## The Hot Hand

### October 2, 2015

My program is very simple. It flips four coins (1 heads, 0 tails), then counts the outcomes of each flip following a heads, repeating that a million times:

```(define (hot-hand n)
(let ((streak 0) (break 0))
(do ((i 0 (+ i 1)))
((= n i) (values streak break))
(let ((one (randint 2))
(two (randint 2))
(three (randint 2))
(four (randint 2)))
(when (and (= one 1) (= two 1)) (set! streak (+ streak 1)))
(when (and (= one 1) (= two 0)) (set! break (+ break 1)))
(when (and (= two 1) (= three 1)) (set! streak (+ streak 1)))
(when (and (= two 1) (= three 0)) (set! break (+ break 1)))
(when (and (= three 1) (= four 1)) (set! streak (+ streak 1)))
(when (and (= three 1) (= four 0)) (set! break (+ break 1)))))))

> (hot-hand 1000000)
749018
750222```

That looks an awful lot like 50% to me. I obviously don’t understand the article. Perhaps one of my readers can explain it to me.

We used the random number generator from the Standard Prelude. You can run the program at http://ideone.com/5kAvio.

Pages: 1 2

### 10 Responses to “The Hot Hand”

1. Paul said

In Python. As you can see the answer is 0.4047… I feel I made a mistake somewhere. It is a strange problem. There is no need to do one million random trials, as there are only 16 different outcomes for the 4 flips possible. I simple enumerate these 16 cases, which are equally likely. Two cases (TTTT and TTTH) do not score, as there are no heads for the first three flips.

```from itertools import product
from statistics import mean

def score(flips):
heads = sum(flips[:-1]) # last flip does not count

def hothands():
scores = [score(flips) for flips in product((HEAD, TAILS), repeat=4)]
return mean(s for s in scores if s != NOHEADS)

print(hothands()) # 0.4047619047619047
```
2. graham said

It’s a slightly more complex than the article leads one to believe, if I understand correctly. Gelman’s handling of it in the blog post linked in the article, and later in a follow up post is pretty decent.

3. Jussi Piitulainen said

The combinatorics can be done essentially by hand. For the sixteen types of equiprobable games (that will occur about equally often in a simulation), count the heads that are followed by something (“c” for “cases”) and the heads that follow heads (“s” for “successes”), skip the types with no cases (as irrelevant or something), report the mean proportion of success. (I meant those columns to be aligned.)

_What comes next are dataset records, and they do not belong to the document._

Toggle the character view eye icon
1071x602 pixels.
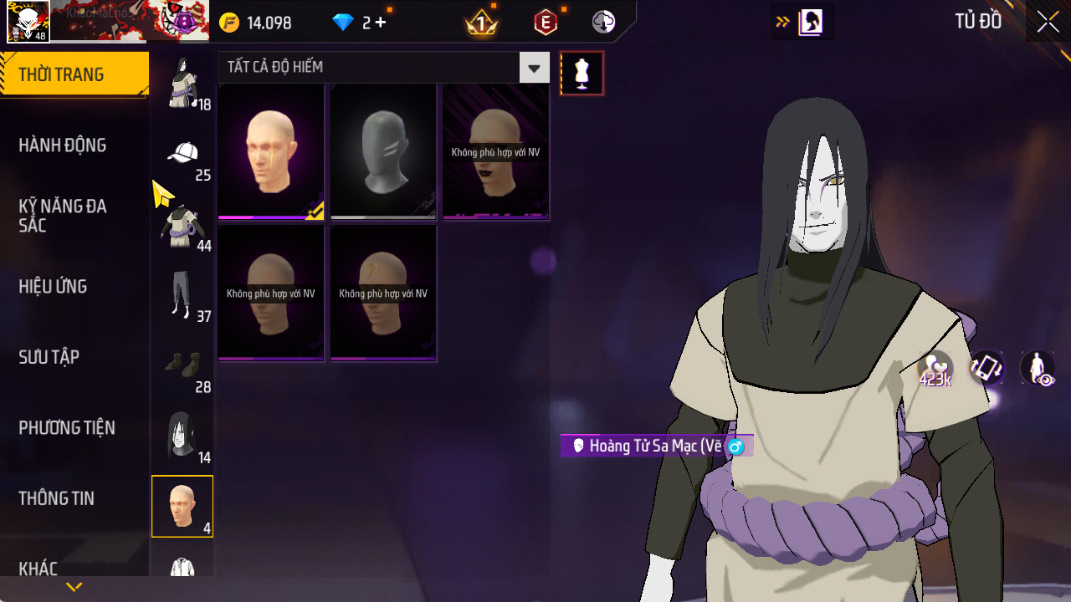coord(1037,368)

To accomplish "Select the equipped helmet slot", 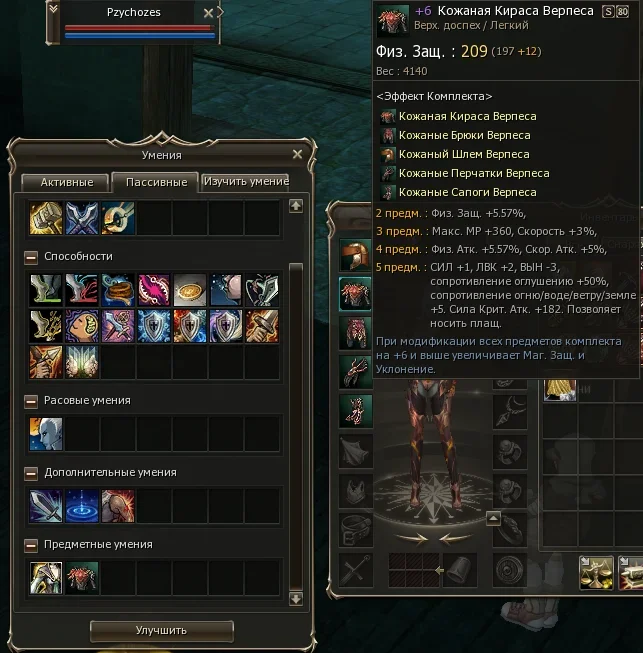I will (355, 254).
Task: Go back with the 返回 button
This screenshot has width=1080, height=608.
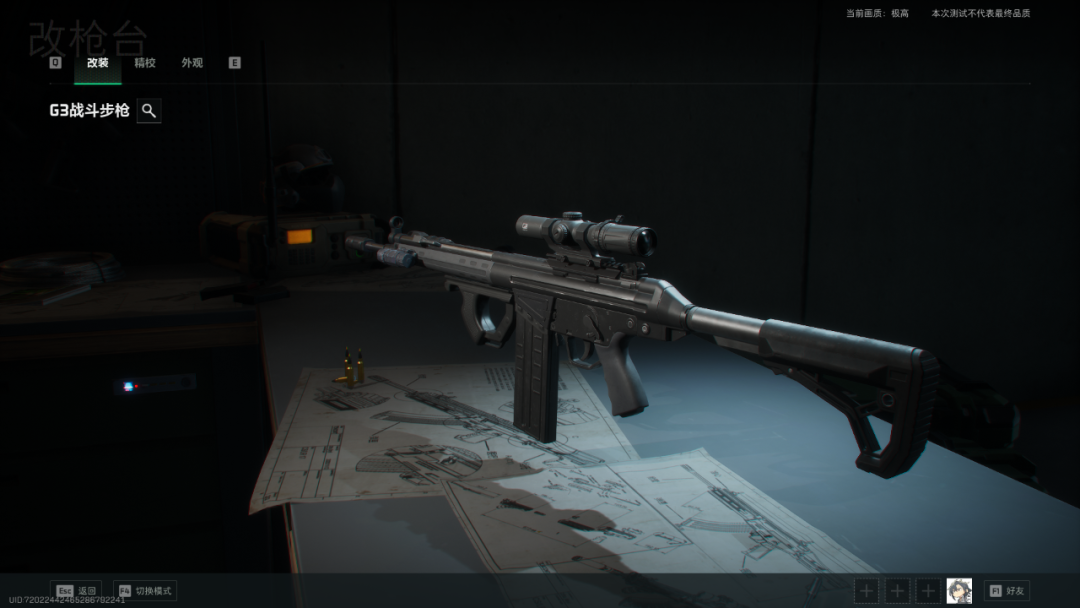Action: 77,591
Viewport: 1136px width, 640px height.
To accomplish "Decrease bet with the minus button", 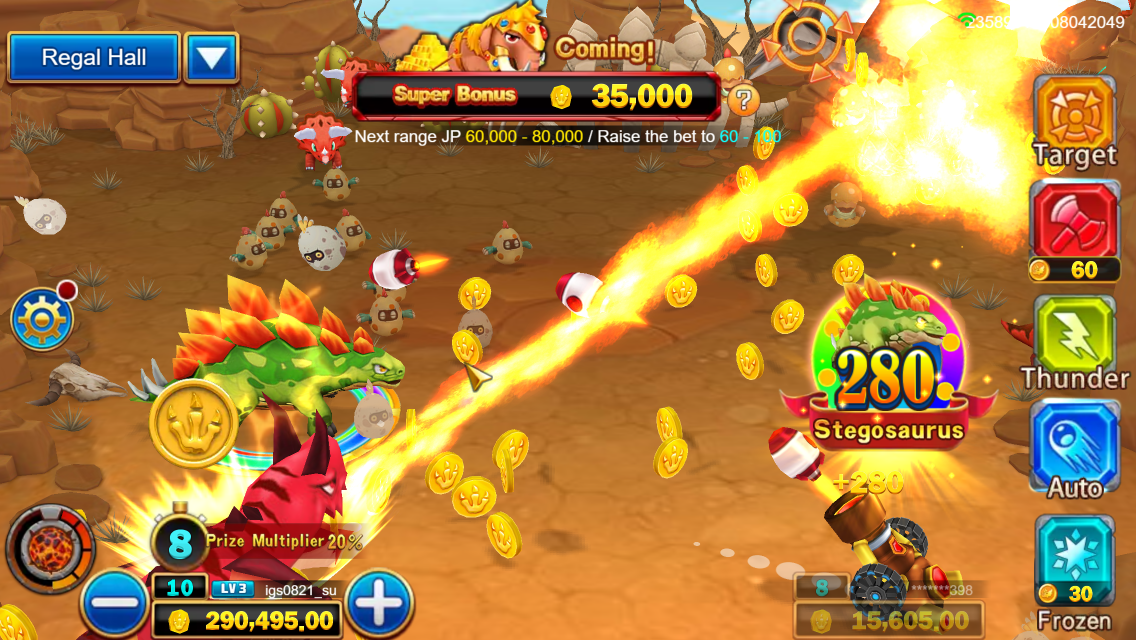I will point(114,604).
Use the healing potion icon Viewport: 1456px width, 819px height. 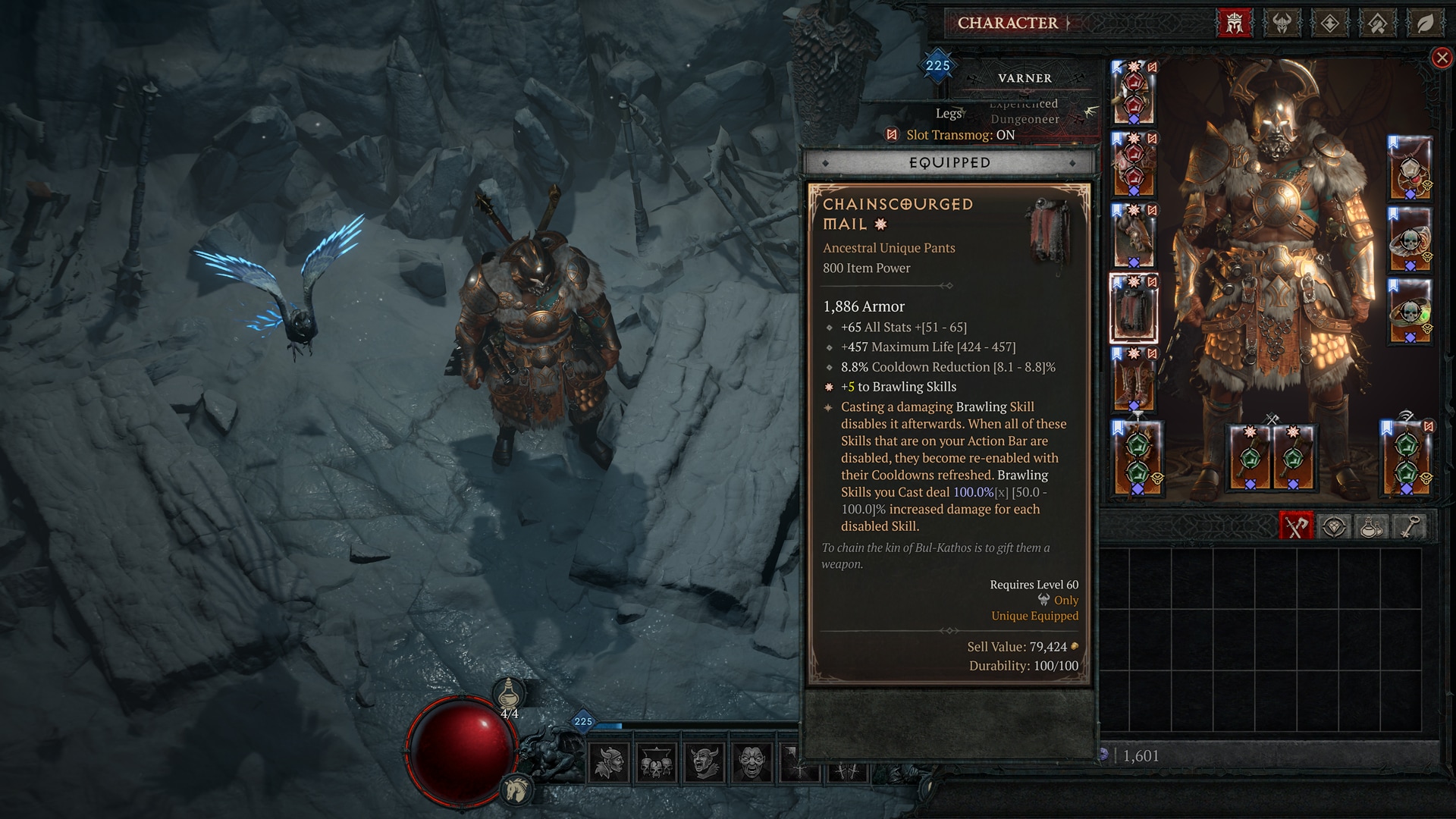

```;; 1       h h h h h h h h t t t t t t t t
;; 2       h h h h t t t t h h h h t t t t
;; 3       h h t t h h t t h h t t h h t t
;; 4       h t h t h t h t h t h t h t h t
(let ((c '(3 3 2 2 2 2 1 1 2 2 1 1 1 1    ))
(s '(3 2 1 1 1 0 0 0 2 1 0 0 1 0    )))
(let* ((proportions (map / s c))
(mean (/ (apply + proportions)
(length proportions))))
(display `(fraction ,mean)) (newline)
(display `(per-cent ,(round (* 100 mean)))) (newline)))
;; displays:
;; (fraction 17/42)
;; (per-cent 40)
```
4. programmingpraxis said

I see now how I misunderstood the question. Thanks to Paul and Jussi. And yes, I knew that I only needed to count the sixteen possibilities, not perform a million trials, even though that’s what the article challenged me to do. Harumph. On reflection, I’m not sure I like this exercise.

5. Jussi Piitulainen said

A million-round simulation is a big overkill. A thousand rounds seems good already, and with ten thousand rounds the result varies within one percent unit of 50% (whether non-final heads is followed by heads) and about 40% (the average proportion of heads after non-final heads in 4-games with non-final heads), respectively.

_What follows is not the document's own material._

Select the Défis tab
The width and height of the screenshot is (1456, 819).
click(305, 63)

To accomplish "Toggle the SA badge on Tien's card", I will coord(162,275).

I’ve now browsed through the discussion in the first blog post by Andrew Gelman that graham cited above. There were some comments about the equal weighting of games with different numbers of non-final heads in the averaging. That may have something to do with something. Or not :) The real debate seems to be over what is the best way to understand the concepts of “hot hands” and streaks, and the real application is to much more complex data. I must remain confused on that but we’re at least able to replicate a laboratory experiment. And clearly the 40% figure is fully compatible with the 50% figure.

6. Globules said

I don’t care, I’m doing a million trials! :-) A Haskell version with variable trial size and number of trials. We treat False as tails and True as heads. (No real attempt at optimization except for the bang patterns in “mean”.)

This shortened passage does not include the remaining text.